**PROBLEM DETAILS**
Count the lines in the following data that include "agent". Please write only the number.

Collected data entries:
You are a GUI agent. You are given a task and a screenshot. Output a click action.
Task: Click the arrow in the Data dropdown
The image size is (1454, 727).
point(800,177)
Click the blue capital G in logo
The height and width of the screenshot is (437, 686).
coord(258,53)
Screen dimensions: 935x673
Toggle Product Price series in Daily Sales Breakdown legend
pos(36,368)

...

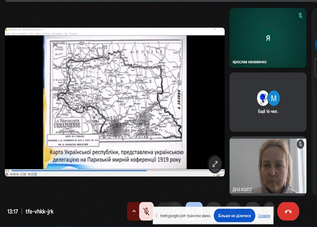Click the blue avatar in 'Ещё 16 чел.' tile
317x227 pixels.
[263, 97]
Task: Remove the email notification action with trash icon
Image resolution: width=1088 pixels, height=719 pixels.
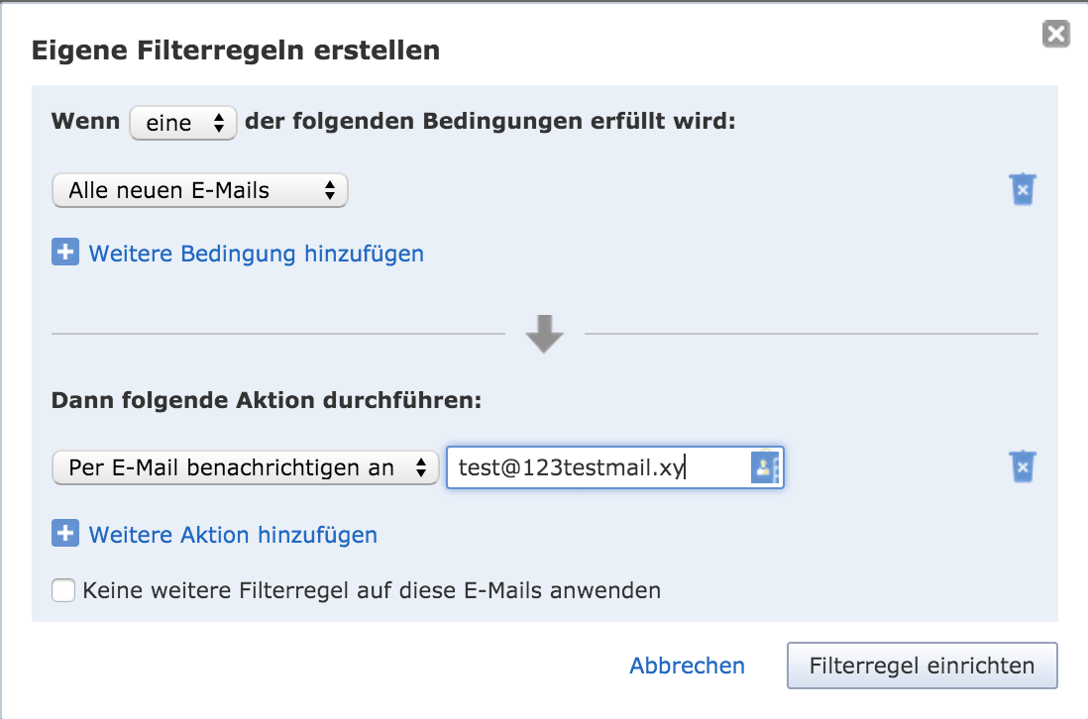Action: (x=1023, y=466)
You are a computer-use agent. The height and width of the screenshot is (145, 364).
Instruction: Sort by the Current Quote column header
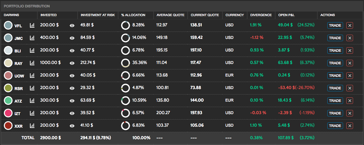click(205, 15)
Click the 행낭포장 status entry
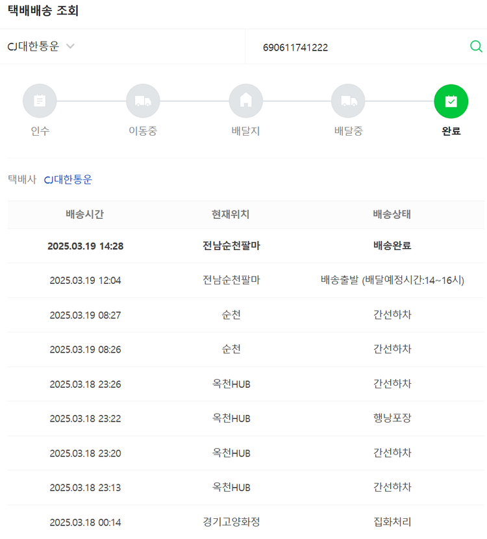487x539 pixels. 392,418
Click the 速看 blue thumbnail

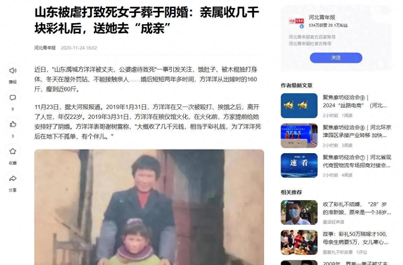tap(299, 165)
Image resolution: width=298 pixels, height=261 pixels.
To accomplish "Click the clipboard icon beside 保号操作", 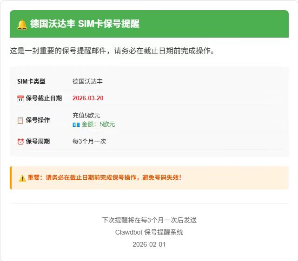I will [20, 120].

**SOLUTION TO THIS EXERCISE**
2